» The data:
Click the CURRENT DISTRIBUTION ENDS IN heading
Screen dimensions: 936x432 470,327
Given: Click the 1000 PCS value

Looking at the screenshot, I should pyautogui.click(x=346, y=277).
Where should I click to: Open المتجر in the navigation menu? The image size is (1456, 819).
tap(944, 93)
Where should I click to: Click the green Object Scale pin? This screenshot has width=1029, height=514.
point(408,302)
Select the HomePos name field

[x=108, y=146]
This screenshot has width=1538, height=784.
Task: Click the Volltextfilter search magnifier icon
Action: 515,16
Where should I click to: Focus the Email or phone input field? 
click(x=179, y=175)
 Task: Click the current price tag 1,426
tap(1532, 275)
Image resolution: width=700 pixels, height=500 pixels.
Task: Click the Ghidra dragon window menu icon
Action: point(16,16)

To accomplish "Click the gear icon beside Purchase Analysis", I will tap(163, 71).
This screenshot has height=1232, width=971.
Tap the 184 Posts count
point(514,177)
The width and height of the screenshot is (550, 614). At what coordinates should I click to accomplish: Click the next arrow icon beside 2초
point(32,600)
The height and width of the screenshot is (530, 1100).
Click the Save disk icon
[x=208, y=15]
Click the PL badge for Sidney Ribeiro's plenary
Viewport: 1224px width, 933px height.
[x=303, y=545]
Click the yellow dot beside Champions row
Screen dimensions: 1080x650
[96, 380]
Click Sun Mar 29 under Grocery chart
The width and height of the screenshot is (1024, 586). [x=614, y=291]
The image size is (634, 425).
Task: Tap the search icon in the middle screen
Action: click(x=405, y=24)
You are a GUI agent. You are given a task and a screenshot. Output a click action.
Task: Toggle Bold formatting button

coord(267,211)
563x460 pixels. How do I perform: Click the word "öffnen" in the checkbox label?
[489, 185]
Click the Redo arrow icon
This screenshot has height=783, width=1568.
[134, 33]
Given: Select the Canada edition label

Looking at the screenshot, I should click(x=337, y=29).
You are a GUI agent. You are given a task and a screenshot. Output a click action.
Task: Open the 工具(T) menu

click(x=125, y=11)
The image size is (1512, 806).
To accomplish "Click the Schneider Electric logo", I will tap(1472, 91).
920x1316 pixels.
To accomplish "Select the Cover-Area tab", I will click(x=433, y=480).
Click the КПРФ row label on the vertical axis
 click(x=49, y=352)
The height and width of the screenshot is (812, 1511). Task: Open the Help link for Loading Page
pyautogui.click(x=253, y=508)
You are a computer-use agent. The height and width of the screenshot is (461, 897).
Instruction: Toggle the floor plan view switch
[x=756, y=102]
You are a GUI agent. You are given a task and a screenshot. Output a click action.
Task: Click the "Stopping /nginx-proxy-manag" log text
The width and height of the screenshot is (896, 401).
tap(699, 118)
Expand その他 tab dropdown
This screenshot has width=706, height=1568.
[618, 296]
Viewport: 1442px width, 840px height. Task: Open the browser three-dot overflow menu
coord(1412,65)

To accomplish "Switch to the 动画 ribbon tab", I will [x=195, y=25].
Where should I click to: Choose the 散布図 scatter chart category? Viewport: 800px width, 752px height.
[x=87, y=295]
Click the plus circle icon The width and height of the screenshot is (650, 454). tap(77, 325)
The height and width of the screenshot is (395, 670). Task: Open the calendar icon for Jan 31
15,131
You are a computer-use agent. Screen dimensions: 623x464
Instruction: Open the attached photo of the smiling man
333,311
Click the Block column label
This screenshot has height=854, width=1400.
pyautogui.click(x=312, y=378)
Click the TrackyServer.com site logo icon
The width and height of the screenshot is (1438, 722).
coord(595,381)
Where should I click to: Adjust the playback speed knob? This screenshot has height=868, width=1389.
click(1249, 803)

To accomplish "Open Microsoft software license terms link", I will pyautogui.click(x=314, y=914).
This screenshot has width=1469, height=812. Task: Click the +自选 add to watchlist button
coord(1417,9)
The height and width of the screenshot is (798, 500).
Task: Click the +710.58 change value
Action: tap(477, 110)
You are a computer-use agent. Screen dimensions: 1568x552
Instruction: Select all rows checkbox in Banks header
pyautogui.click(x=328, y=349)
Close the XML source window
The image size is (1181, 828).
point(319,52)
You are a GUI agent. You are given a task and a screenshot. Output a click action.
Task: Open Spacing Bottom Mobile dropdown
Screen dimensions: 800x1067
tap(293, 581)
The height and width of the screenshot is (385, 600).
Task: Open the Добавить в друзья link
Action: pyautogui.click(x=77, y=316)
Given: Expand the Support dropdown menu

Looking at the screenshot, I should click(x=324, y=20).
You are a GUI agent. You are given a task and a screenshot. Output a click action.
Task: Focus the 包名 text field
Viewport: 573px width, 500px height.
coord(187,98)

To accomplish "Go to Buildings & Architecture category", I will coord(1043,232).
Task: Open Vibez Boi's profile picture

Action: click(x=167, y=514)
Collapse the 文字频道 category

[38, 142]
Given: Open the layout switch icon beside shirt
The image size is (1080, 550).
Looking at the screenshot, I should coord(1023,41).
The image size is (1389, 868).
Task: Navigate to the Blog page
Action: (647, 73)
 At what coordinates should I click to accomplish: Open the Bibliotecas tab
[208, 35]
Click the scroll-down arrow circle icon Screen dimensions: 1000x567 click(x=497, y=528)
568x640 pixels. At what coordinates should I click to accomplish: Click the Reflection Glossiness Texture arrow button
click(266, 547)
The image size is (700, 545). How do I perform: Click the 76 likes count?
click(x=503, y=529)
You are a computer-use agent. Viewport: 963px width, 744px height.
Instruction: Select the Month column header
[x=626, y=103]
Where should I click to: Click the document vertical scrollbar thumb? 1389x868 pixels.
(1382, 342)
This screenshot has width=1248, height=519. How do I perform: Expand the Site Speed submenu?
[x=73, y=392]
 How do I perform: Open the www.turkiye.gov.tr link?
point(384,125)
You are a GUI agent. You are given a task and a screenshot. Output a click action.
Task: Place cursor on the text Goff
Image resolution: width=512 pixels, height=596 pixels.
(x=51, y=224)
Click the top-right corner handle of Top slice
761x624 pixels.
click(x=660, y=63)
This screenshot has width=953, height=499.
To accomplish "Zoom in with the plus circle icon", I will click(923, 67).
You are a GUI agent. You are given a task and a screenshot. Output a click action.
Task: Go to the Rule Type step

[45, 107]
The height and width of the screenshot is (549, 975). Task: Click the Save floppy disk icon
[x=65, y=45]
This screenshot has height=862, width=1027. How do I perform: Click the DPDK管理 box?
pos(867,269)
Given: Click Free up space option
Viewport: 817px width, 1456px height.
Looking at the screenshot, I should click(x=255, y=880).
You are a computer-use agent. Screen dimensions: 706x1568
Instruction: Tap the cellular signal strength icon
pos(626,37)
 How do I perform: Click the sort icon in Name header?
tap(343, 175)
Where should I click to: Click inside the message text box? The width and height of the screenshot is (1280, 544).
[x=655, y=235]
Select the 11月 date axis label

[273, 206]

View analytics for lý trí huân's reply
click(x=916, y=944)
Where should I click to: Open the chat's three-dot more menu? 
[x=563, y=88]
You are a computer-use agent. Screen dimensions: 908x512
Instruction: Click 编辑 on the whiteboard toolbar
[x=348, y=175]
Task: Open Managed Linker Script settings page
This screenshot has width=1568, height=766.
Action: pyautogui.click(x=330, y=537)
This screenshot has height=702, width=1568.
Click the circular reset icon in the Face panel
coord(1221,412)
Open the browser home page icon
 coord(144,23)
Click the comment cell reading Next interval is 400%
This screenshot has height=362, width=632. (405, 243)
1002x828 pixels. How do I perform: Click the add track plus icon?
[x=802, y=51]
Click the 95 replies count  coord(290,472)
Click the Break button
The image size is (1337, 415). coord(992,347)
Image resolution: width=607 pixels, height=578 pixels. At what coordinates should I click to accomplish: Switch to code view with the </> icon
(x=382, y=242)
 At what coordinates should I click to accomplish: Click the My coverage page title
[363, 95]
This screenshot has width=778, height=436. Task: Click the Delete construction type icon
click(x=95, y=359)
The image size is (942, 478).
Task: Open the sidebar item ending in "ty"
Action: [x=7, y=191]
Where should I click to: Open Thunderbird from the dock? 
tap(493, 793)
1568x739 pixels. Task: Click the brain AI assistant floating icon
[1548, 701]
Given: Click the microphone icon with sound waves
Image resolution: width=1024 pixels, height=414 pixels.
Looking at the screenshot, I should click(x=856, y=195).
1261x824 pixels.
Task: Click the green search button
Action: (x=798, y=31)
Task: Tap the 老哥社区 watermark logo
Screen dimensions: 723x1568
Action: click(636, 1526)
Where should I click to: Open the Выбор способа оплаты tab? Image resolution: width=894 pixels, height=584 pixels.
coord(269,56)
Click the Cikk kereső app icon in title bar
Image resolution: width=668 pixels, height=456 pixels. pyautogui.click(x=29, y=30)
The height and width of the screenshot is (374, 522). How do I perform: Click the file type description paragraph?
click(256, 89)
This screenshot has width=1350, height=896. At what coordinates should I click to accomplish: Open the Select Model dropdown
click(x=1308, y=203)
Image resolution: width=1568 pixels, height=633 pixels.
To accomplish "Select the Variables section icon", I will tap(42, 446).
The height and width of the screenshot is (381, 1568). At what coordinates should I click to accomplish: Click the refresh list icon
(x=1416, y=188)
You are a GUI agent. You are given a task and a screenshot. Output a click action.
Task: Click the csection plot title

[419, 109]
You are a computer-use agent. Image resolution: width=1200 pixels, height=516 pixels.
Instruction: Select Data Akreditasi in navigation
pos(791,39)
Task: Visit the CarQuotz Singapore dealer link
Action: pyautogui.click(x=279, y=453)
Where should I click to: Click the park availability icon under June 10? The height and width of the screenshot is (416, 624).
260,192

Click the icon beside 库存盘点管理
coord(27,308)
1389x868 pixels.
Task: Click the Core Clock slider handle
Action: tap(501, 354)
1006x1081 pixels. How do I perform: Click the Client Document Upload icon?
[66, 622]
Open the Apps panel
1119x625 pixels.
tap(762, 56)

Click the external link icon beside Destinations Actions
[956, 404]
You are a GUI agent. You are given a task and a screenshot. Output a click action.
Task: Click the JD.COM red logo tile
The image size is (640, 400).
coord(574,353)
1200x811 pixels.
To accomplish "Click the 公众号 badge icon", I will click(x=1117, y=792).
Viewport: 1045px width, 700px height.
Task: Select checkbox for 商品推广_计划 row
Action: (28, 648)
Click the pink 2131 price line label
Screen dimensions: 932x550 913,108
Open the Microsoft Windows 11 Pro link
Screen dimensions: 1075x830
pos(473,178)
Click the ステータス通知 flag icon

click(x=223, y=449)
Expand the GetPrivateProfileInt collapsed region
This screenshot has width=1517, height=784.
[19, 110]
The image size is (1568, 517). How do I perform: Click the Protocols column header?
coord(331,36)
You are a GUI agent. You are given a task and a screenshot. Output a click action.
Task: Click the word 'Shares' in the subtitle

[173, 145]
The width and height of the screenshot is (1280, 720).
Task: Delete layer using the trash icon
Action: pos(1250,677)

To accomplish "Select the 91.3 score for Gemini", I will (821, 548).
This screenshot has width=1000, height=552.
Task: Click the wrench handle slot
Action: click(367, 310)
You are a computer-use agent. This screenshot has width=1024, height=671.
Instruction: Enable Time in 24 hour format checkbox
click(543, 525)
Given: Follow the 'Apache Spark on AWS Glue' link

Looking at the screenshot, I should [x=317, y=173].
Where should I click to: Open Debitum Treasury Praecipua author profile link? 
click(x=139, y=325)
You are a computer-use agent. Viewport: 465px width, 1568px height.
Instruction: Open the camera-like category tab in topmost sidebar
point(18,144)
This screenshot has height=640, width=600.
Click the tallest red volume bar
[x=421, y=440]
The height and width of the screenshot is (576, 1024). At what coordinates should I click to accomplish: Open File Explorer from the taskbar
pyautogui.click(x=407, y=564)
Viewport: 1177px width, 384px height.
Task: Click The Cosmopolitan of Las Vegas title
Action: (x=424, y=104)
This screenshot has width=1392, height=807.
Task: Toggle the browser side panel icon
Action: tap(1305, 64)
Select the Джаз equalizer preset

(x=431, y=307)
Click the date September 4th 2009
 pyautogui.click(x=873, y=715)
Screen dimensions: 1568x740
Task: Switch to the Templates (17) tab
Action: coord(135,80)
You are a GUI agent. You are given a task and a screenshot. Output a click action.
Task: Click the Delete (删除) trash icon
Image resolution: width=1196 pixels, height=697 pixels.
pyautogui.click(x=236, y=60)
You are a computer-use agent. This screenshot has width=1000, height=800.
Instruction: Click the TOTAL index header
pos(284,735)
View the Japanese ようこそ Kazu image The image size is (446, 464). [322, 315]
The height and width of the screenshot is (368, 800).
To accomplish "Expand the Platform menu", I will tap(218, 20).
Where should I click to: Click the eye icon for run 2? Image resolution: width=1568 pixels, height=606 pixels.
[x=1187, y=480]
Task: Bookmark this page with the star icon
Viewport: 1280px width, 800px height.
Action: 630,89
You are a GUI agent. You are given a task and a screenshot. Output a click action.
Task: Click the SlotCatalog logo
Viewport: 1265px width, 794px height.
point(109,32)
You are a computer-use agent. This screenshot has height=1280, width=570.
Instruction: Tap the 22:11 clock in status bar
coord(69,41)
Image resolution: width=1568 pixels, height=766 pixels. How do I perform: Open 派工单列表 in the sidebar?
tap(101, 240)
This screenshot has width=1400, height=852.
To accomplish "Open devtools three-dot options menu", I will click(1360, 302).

» Task: Rewrite the material from the line with "Click the comment" to the line with "will tap(42, 446).", both included, as a Markdown table with the columns Row and Material line, leaving out blank lines.

» Completed exercise:
| Row | Material line |
|---|---|
| 1 | Click the comment cell reading Next interval is 400% |
| 2 | This screenshot has height=362, width=632. (405, 243) |
| 3 | 1002x828 pixels. How do I perform: Click the add track plus icon? |
| 4 | [x=802, y=51] |
| 5 | Click the 95 replies count  coord(290,472) |
| 6 | Click the Break button |
| 7 | The image size is (1337, 415). coord(992,347) |
| 8 | Image resolution: width=607 pixels, height=578 pixels. At what coordinates should I click to accomplish: Switch to code view with the </> icon |
| 9 | (x=382, y=242) |
| 10 |  At what coordinates should I click to accomplish: Click the My coverage page title |
| 11 | [363, 95] |
| 12 | This screenshot has width=778, height=436. Task: Click the Delete construction type icon |
| 13 | click(x=95, y=359) |
| 14 | The image size is (942, 478). |
| 15 | Task: Open the sidebar item ending in "ty" |
| 16 | Action: [x=7, y=191] |
| 17 | Where should I click to: Open Thunderbird from the dock?  |
| 18 | tap(493, 793) |
| 19 | 1568x739 pixels. Task: Click the brain AI assistant floating icon |
| 20 | [1548, 701] |
| 21 | Given: Click the microphone icon with sound waves |
| 22 | Image resolution: width=1024 pixels, height=414 pixels. |
| 23 | Looking at the screenshot, I should click(x=856, y=195). |
| 24 | 1261x824 pixels. |
| 25 | Task: Click the green search button |
| 26 | Action: (x=798, y=31) |
| 27 | Task: Tap the 老哥社区 watermark logo |
| 28 | Screen dimensions: 723x1568 |
| 29 | Action: click(636, 1526) |
| 30 | Where should I click to: Open the Выбор способа оплаты tab? Image resolution: width=894 pixels, height=584 pixels. |
| 31 | coord(269,56) |
| 32 | Click the Cikk kereső app icon in title bar |
| 33 | Image resolution: width=668 pixels, height=456 pixels. pyautogui.click(x=29, y=30) |
| 34 | The height and width of the screenshot is (374, 522). How do I perform: Click the file type description paragraph? |
| 35 | click(256, 89) |
| 36 | This screenshot has width=1350, height=896. At what coordinates should I click to accomplish: Open the Select Model dropdown |
| 37 | click(x=1308, y=203) |
| 38 | Image resolution: width=1568 pixels, height=633 pixels. |
| 39 | To accomplish "Select the Variables section icon", I will tap(42, 446). |